Rooppur Nuclear Power Plant
|Rooppur Nuclear Power Plant|
|Location||Rooppur, Ishwardi, Pabna Bangladesh|
|Construction began||30 November 2017|
|Construction cost||$12.65 billion|
|Owner(s)||Bangladesh Atomic Energy Commission|
|Operator(s)||Nuclear Power Plant Company Bangladesh Limited|
|Nuclear power station|
|Cooling towers||2 × Natural Draft|
|Cooling source||Padma River|
|Thermal capacity||2 × 3,200 MWth|
|Make and model||VVER-1200/523|
|Units under const.||2 × 1,200 MW (gross)|
|Nameplate capacity||2,160 MW|
|Commons||Related media on Commons|
The Rooppur Nuclear Power Plant will be a 2.4 GWe nuclear power plant in Bangladesh. The nuclear power plant is being constructed at Rooppur (Ruppur), adjoining Paksey, in the Ishwardi Upazila of Pabna District, on the bank of the river Padma, 87 miles (140 km) west of Dhaka, in the northwest of the country. It will be the country's first nuclear power plant, and the first of two units are expected to go into operation in 2023. The VVER-1200/523 Nuclear reactor and critical infrastructure are being built by the Russian Rosatom State Atomic Energy Corporation. "Non-critical" infrastructure is being built by Bangladeshi and Indian construction companies such as the MAX Group of Bangladesh and the Hindustan Construction Company of India.
This section needs additional citations for verification. (July 2020)

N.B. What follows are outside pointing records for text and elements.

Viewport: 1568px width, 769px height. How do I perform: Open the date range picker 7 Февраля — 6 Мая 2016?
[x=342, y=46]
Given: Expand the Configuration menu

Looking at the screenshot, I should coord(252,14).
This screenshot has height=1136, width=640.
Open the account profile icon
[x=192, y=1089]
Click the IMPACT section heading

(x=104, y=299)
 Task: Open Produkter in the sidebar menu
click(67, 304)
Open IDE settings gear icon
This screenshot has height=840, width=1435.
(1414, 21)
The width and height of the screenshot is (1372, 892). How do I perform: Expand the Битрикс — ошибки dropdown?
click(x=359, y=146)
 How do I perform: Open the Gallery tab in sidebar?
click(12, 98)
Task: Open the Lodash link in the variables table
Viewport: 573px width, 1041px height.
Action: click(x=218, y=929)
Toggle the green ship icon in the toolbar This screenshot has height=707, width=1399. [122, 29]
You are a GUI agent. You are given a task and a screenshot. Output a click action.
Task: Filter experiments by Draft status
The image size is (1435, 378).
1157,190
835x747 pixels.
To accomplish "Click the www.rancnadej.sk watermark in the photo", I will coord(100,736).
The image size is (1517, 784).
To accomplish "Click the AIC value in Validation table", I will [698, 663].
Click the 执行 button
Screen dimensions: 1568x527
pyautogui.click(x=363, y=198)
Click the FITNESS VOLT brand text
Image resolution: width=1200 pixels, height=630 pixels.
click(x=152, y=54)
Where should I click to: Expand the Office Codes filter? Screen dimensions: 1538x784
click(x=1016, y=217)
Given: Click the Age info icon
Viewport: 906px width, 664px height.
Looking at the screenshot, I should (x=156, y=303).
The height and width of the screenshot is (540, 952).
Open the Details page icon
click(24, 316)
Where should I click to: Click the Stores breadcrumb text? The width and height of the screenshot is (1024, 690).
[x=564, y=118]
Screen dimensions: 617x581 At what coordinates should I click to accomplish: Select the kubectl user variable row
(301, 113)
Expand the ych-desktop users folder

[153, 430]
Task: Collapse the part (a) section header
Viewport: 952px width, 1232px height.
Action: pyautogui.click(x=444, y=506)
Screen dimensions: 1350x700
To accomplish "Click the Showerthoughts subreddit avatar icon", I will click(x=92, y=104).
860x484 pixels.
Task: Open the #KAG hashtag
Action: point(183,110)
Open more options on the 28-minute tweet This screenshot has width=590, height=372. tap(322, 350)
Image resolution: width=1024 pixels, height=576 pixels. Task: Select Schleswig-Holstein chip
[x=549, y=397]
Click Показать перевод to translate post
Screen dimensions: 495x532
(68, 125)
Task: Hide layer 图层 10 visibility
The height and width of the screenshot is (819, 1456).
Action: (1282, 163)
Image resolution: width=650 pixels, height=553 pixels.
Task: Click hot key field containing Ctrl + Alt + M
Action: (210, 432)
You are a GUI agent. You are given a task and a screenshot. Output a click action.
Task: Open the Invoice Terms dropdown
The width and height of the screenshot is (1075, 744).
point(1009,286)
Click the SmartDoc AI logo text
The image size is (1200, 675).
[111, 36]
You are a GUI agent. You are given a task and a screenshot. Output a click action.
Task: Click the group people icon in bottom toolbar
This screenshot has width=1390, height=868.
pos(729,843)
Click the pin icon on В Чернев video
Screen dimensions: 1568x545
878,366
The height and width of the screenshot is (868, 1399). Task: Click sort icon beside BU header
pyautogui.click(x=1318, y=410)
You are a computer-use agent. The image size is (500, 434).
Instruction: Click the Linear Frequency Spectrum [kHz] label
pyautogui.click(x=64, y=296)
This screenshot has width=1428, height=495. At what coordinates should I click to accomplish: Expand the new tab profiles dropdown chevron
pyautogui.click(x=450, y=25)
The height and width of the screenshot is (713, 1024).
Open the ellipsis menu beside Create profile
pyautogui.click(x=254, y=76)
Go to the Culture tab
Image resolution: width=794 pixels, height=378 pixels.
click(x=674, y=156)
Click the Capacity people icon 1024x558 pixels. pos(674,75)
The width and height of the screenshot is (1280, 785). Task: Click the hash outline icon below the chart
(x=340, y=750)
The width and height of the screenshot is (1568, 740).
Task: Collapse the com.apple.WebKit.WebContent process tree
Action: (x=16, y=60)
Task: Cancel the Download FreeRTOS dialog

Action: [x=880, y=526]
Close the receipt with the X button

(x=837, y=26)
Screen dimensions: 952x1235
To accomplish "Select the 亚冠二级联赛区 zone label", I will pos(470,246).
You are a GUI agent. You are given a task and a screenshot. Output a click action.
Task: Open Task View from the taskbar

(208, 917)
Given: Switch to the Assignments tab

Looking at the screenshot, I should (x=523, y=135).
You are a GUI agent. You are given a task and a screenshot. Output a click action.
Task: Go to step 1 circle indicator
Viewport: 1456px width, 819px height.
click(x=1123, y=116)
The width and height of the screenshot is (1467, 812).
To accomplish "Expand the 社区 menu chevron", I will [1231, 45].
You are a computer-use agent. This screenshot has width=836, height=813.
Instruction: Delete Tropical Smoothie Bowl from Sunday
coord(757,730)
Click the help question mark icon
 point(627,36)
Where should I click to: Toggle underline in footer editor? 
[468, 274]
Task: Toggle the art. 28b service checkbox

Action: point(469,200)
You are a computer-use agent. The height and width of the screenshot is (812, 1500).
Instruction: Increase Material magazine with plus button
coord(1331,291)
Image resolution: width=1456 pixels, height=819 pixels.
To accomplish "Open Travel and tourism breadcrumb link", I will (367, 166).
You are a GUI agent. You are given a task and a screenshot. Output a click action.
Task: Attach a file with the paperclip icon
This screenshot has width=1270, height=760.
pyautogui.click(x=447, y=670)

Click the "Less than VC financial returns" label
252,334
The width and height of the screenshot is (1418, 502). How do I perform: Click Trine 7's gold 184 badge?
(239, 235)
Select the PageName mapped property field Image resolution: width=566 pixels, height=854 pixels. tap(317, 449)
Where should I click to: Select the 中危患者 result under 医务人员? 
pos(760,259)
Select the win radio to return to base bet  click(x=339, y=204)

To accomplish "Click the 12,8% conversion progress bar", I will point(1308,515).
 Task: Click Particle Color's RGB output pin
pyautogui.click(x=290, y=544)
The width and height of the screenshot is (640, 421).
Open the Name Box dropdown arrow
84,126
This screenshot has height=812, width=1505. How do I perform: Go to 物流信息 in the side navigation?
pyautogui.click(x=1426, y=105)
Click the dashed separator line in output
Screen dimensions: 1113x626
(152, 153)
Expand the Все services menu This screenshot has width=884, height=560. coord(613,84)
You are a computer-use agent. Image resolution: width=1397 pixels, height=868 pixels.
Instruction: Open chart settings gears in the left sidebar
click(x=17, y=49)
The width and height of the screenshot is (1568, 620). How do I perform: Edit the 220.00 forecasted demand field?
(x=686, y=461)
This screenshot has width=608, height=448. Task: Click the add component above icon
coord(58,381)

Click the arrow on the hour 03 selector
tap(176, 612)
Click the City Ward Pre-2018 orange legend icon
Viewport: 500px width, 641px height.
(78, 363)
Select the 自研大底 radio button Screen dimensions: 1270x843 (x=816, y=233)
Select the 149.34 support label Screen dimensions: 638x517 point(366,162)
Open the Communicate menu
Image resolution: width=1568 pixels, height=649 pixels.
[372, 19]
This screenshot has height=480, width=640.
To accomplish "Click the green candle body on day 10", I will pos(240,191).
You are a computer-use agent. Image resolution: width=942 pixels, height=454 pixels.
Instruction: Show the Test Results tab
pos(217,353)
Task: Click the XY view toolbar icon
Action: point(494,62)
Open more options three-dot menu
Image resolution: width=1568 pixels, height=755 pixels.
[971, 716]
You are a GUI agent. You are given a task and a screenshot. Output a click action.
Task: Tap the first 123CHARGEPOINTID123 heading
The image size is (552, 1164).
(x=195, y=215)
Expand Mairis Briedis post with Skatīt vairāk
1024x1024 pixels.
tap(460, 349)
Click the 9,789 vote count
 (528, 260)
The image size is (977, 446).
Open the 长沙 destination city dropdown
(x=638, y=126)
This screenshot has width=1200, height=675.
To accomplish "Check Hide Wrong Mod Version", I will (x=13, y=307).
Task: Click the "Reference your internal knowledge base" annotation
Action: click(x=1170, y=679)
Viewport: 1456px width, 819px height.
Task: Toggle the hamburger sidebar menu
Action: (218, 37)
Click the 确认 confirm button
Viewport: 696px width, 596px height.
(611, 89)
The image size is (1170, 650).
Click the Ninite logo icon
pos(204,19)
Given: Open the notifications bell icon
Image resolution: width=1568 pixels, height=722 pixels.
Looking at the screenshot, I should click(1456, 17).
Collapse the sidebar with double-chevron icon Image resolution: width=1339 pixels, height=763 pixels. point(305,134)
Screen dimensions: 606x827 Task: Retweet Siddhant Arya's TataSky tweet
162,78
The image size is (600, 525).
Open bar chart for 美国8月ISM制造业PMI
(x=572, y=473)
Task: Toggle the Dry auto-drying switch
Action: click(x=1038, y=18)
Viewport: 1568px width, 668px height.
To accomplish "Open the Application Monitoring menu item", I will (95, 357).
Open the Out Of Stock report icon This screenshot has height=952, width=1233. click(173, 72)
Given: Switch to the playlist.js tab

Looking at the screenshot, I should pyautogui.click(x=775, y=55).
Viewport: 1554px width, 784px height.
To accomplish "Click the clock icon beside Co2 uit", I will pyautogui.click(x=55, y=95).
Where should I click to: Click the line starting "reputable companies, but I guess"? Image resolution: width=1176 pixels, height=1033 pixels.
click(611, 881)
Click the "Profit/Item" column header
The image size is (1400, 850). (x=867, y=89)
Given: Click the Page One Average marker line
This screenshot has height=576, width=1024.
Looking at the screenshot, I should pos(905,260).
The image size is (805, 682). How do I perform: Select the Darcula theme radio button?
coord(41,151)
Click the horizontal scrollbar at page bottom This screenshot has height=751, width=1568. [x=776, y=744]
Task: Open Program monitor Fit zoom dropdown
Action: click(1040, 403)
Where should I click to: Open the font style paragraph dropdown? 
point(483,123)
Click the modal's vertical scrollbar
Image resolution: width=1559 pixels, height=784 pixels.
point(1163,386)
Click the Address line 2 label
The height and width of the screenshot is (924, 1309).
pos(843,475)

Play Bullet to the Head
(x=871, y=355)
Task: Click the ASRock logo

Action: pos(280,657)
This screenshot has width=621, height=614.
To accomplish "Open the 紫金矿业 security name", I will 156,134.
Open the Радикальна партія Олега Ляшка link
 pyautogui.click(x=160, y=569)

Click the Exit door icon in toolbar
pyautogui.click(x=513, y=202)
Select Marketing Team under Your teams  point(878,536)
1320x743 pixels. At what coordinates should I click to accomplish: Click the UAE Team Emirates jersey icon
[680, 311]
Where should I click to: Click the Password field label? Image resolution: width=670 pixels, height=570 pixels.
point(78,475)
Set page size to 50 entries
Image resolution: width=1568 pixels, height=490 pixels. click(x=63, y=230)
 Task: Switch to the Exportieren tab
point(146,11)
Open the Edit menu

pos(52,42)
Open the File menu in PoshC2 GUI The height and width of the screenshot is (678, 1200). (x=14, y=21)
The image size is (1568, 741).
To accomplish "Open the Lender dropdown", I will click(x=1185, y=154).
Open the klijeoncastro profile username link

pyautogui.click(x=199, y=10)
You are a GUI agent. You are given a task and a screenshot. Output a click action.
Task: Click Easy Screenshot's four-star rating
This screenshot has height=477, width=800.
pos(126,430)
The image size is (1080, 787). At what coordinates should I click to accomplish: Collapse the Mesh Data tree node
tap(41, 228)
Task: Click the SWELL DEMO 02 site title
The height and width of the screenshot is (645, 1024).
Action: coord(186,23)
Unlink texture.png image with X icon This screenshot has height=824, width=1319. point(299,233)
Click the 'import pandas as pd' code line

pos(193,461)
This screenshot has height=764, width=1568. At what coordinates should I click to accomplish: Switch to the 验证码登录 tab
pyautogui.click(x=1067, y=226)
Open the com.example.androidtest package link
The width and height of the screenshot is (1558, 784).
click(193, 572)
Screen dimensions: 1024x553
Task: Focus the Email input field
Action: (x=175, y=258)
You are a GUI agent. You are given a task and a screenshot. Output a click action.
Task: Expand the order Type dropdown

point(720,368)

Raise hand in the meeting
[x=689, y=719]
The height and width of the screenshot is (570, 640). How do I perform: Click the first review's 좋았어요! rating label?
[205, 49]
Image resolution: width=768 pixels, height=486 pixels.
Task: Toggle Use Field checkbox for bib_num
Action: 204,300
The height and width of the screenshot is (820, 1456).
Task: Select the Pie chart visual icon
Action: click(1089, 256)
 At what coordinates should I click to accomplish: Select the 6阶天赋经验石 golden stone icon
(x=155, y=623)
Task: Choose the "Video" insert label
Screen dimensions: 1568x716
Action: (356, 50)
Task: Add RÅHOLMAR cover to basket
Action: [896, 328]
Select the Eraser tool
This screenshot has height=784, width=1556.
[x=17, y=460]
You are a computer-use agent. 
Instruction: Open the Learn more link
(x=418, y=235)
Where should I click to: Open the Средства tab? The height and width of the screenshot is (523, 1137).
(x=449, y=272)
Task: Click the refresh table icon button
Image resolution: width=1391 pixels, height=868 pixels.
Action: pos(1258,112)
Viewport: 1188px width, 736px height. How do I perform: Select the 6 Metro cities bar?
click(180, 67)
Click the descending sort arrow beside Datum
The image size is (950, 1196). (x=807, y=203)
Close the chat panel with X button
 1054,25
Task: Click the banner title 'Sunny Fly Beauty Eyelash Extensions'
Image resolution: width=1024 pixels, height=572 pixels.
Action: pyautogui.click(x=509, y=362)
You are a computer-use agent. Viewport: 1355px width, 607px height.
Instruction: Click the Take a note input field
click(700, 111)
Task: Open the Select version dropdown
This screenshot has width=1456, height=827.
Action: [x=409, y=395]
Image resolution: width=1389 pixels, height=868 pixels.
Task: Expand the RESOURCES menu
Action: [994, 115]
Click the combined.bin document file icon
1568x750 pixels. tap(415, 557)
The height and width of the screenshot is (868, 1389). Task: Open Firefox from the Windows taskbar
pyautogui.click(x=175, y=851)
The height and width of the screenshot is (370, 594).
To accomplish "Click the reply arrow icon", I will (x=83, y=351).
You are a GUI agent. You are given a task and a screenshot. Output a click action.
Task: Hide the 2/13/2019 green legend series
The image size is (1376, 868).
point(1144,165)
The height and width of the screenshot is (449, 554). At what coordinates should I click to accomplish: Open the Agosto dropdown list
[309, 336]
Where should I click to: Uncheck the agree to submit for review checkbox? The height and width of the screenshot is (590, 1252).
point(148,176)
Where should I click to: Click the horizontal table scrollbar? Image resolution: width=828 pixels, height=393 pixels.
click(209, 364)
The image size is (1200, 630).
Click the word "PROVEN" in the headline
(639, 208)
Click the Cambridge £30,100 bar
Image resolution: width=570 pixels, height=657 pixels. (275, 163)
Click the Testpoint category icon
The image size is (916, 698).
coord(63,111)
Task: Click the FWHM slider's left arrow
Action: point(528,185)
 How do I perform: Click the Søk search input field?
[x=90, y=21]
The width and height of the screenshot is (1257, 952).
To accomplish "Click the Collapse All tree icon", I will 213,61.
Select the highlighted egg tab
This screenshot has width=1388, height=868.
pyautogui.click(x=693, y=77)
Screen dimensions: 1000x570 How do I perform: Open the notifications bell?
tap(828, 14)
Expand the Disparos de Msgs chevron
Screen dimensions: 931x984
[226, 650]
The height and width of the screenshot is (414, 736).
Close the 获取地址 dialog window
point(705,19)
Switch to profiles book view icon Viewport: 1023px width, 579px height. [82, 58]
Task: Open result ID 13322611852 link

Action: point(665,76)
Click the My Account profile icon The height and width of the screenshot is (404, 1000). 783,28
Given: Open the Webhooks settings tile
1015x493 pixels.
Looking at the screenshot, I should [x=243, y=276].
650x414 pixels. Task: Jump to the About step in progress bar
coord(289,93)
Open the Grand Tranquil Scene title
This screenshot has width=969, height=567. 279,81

The plan to establish a nuclear power plant in the then East Pakistan was made in 1961. In 1963, the Rooppur village of the Pabna district was selected for the proposed plant and 254 acres (103 ha) of land was acquired. The plan was to establish a 200MW nuclear power plant in the selected site. Discussions took place with the Government of Canada from 1964 to 1966. Discussions with the governments of Sweden and Norway were also going on in those years. However, no real progress was made. In 1970, the project was scrapped.
After the independence of Bangladesh, the Government of Bangladesh started discussion with the Soviet Union in 1974, but no agreement was reached. In 1976–77, the French company Sofratom conducted a feasibility study and found the project at Rooppur feasible. In 1980, a 125 MW nuclear power plant project was approved. However, this effort also did not materialize. In the 1987-88 period, another feasibility study was conducted and the decision was taken to construct a 300 to 500 MW nuclear power plant. In 1998, steps were taken to construct a 600 MW power plant. The nuclear action plan was approved in 2000.
In 2005, Bangladesh signed a nuclear cooperation agreement with China. In 2007, the Bangladesh Atomic Energy Commission (BAEC) proposed two 500 MW nuclear reactors for Rooppur by 2015. In 2008, China offered funding for the project. Instead, the Bangladesh government started discussion with the Russian government a year later and on 13 February the two governments signed a memorandum of understanding. Rosatom said they would start construction by 2013.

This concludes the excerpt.